┌──

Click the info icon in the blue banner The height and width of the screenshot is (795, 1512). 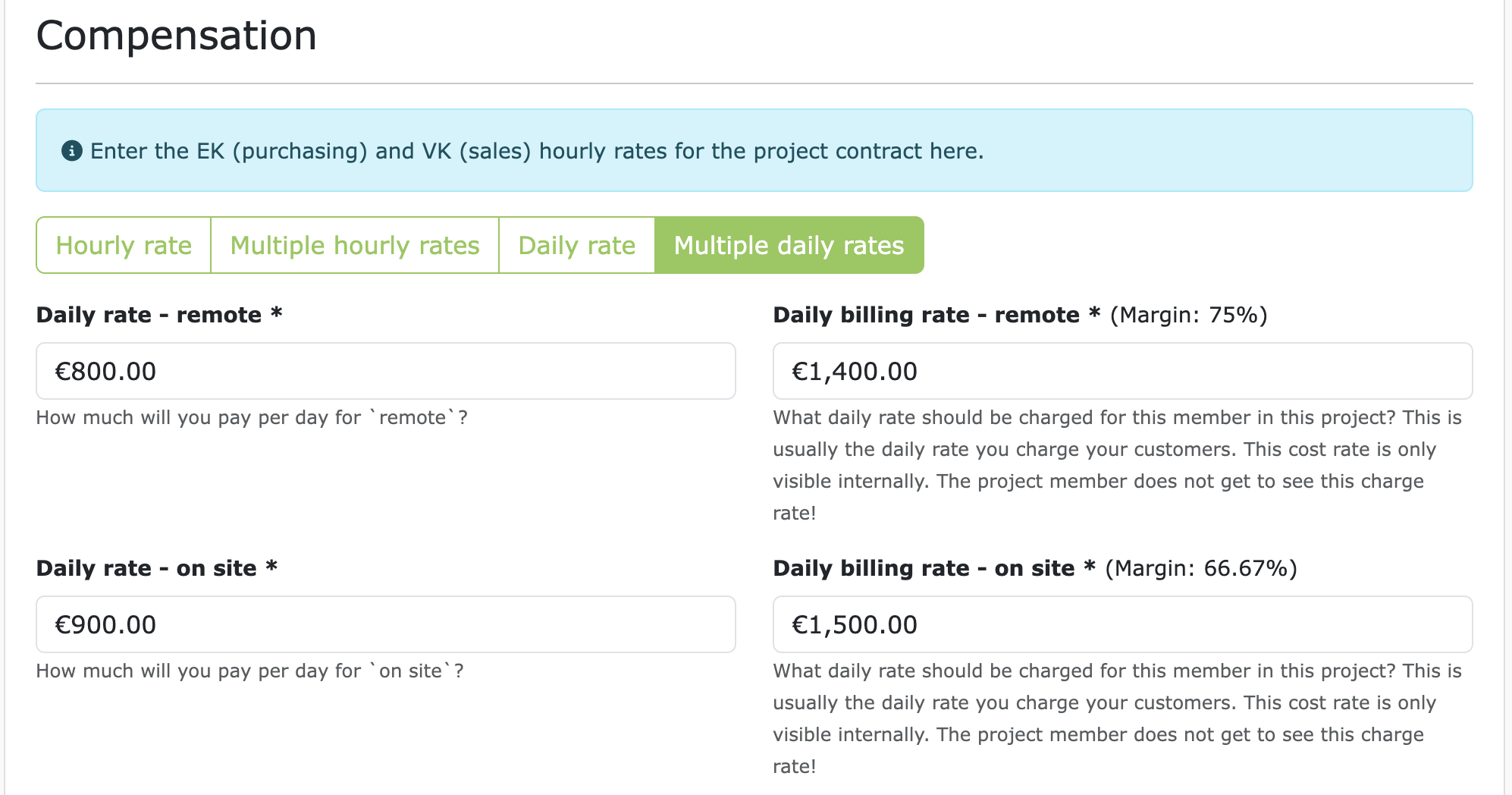click(71, 150)
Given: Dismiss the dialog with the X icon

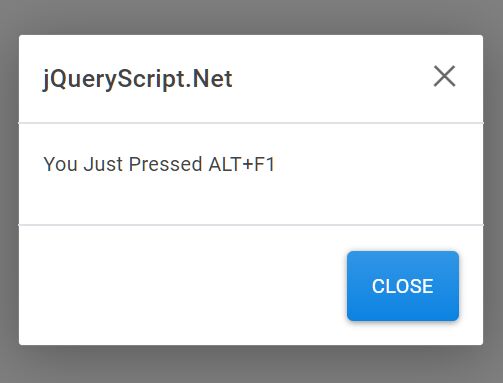Looking at the screenshot, I should [x=444, y=76].
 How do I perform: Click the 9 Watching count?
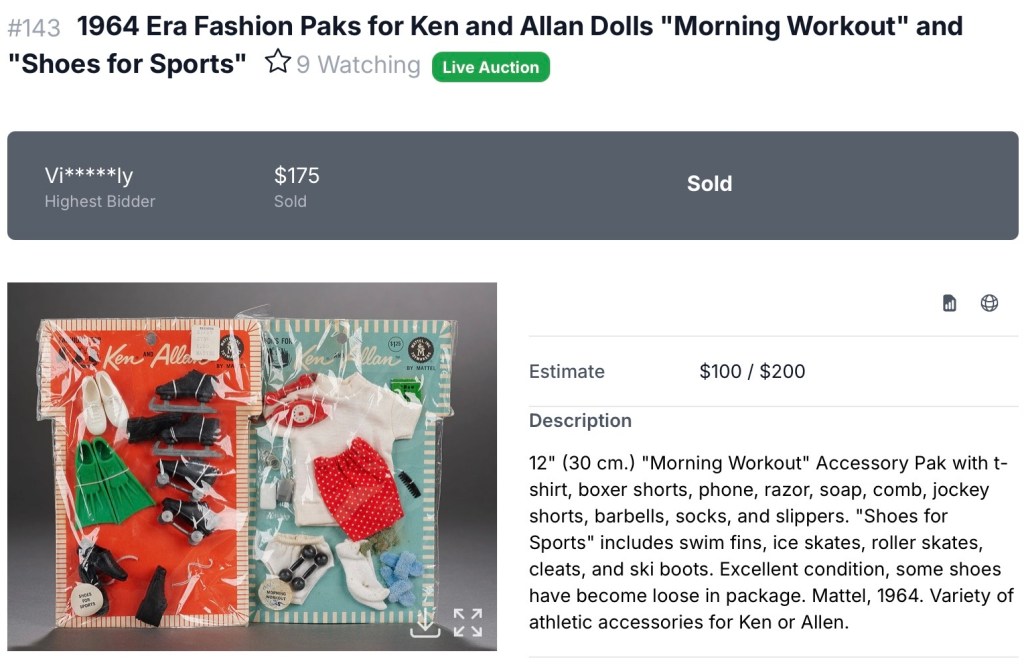357,65
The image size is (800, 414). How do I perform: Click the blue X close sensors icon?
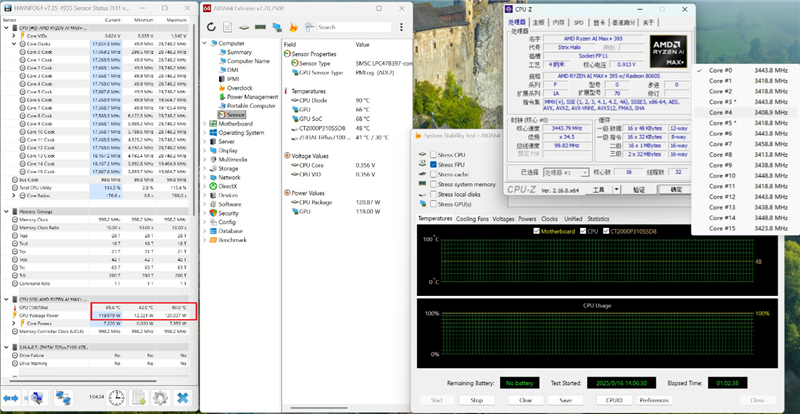[183, 398]
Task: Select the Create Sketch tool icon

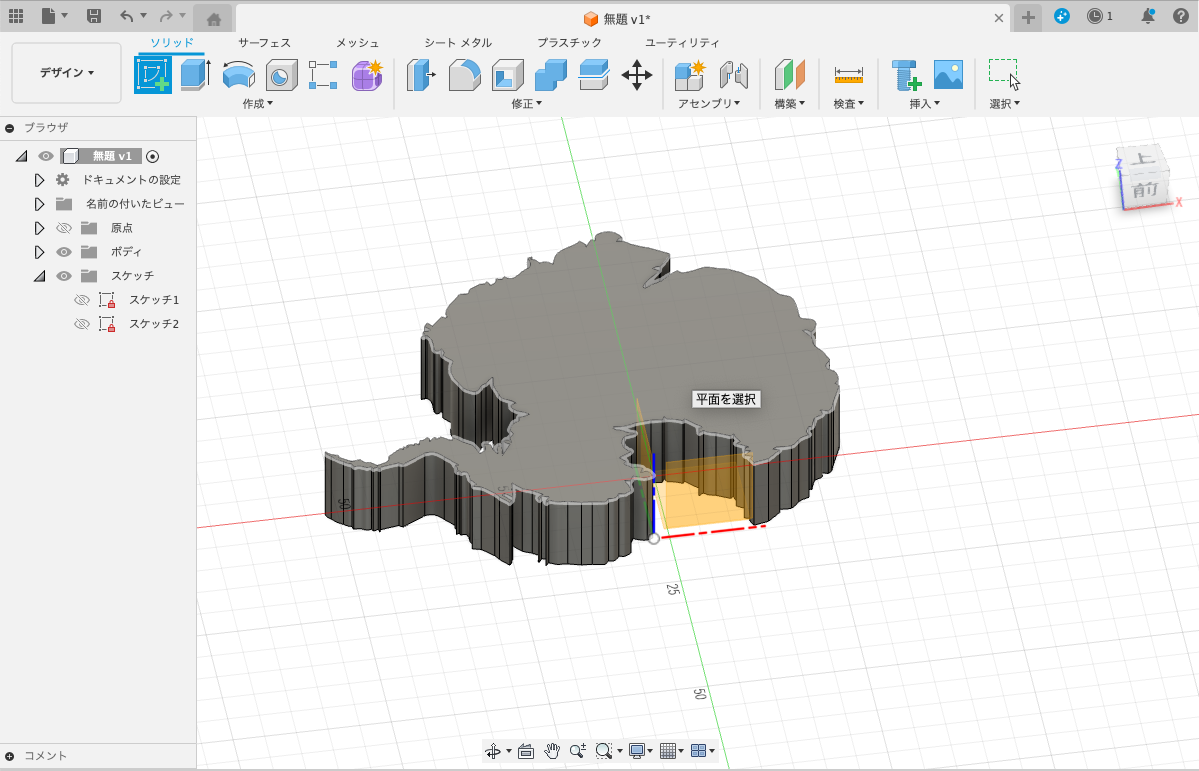Action: [153, 75]
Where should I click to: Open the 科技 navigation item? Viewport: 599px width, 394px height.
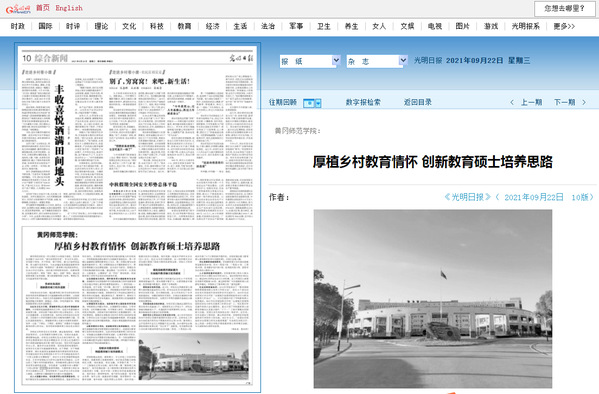(157, 26)
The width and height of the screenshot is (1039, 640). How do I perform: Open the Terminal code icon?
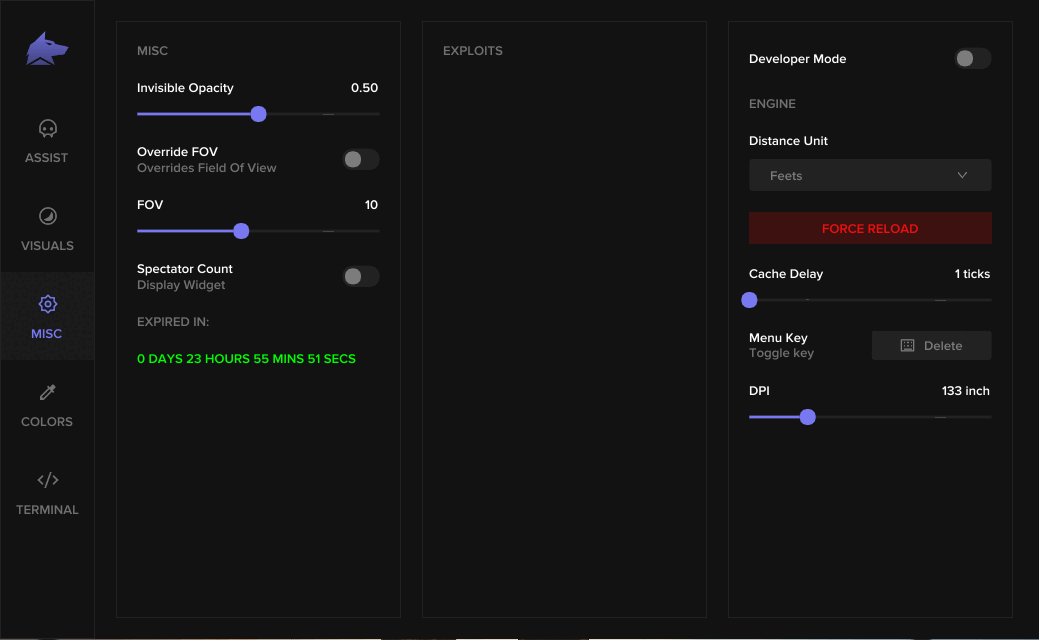coord(47,480)
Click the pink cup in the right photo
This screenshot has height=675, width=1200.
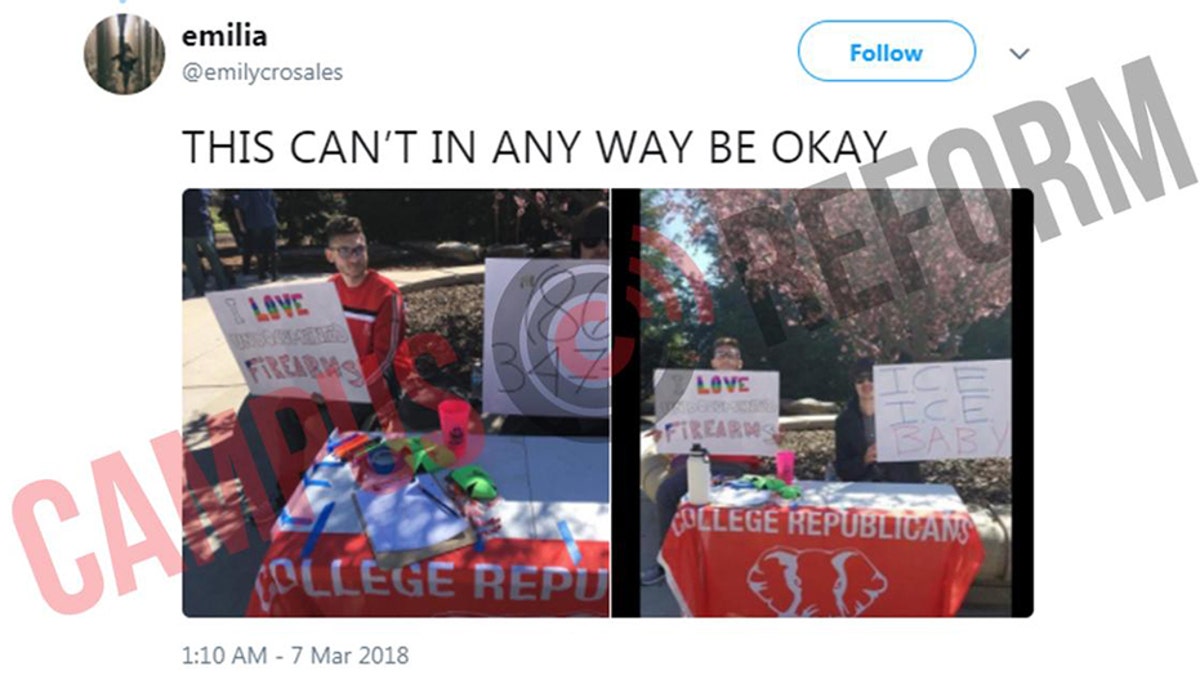(x=785, y=467)

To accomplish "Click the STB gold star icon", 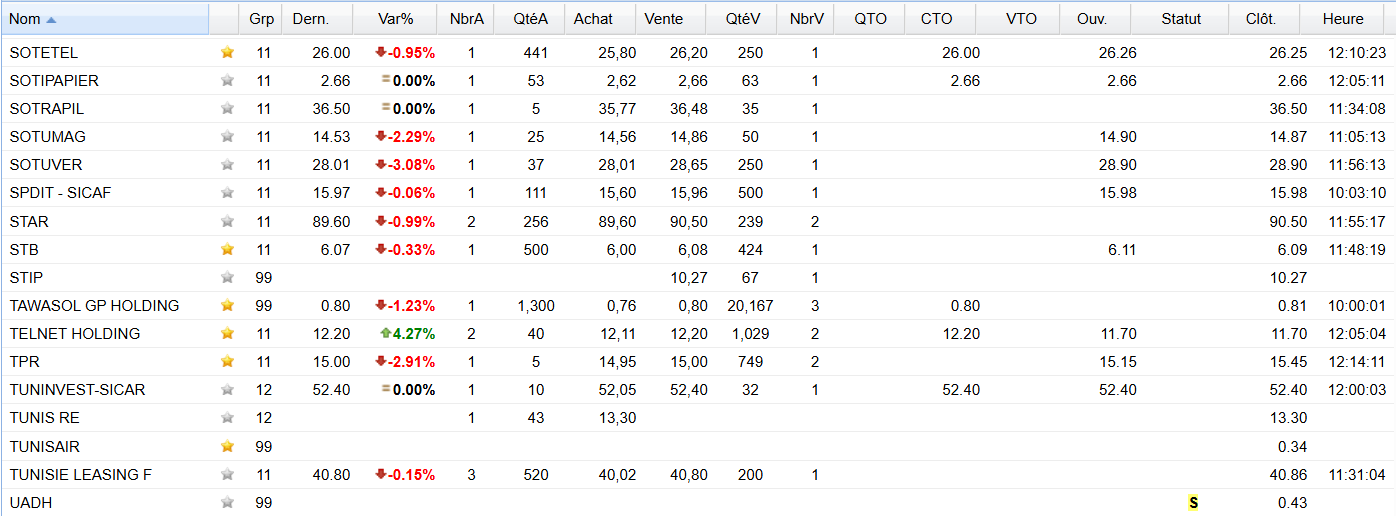I will coord(227,249).
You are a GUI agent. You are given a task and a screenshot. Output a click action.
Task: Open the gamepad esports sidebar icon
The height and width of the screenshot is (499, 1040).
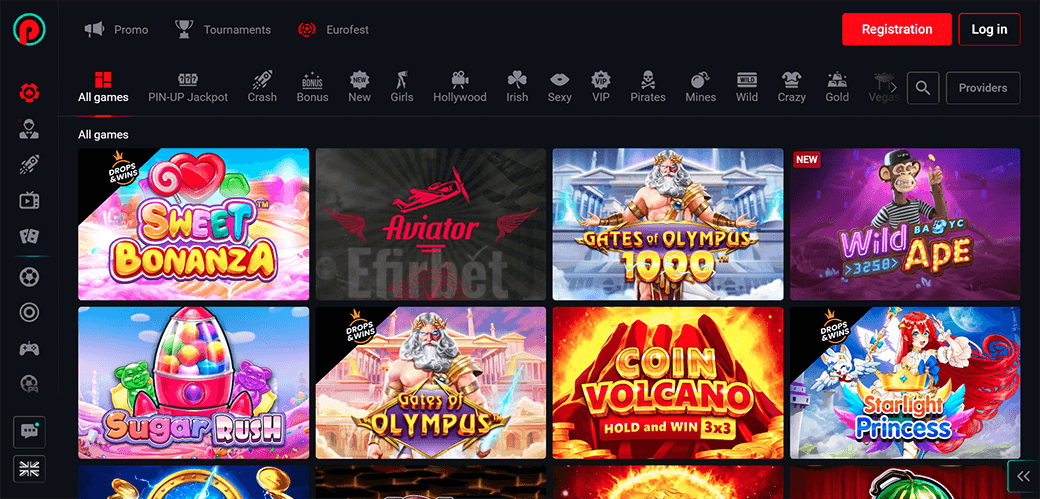(29, 348)
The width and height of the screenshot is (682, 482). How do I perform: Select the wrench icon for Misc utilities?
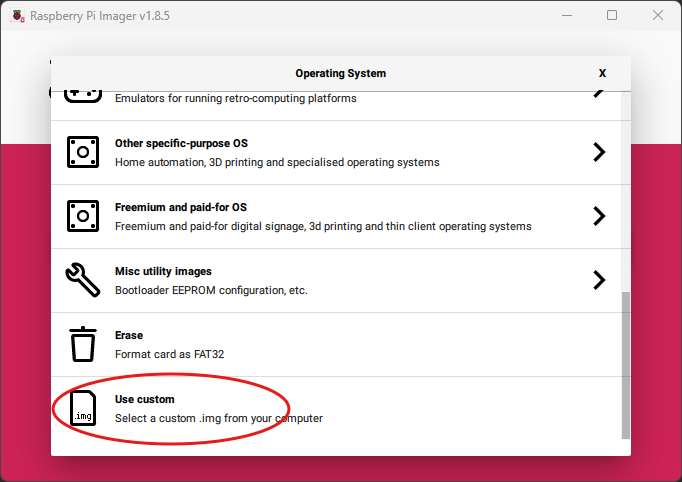click(83, 280)
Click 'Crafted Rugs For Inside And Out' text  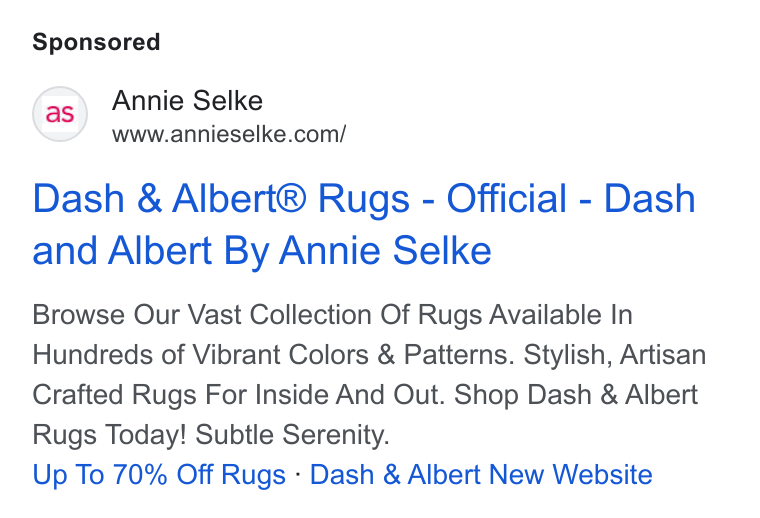coord(238,395)
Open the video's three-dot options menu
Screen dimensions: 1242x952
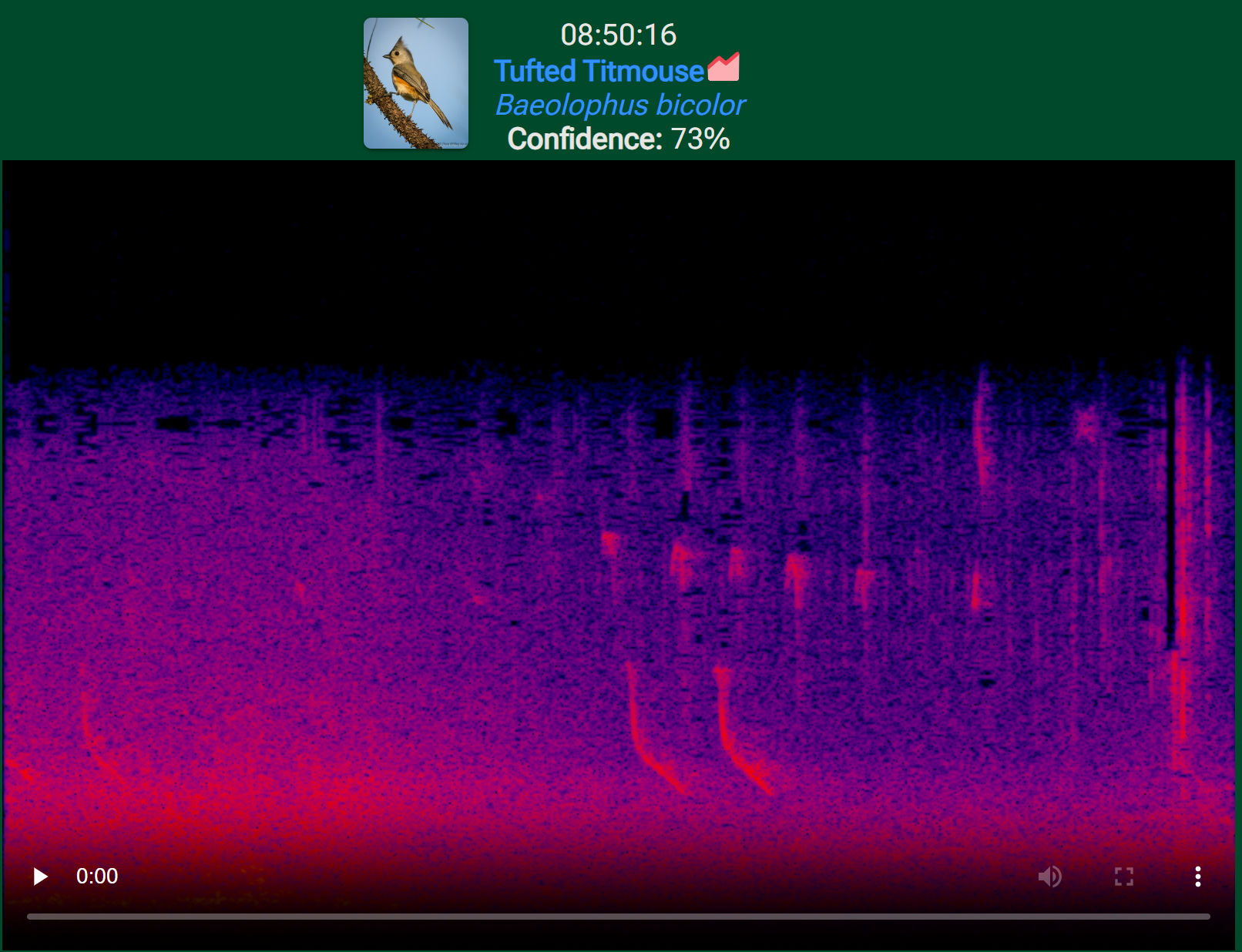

└──

**What you have to do**. All that the answer may contain is the exact text of the lines from the one with "Open the video's three-dot options menu" through the last line of the material, pictures excluded.

**Completed exercise**.
Open the video's three-dot options menu
Screen dimensions: 1242x952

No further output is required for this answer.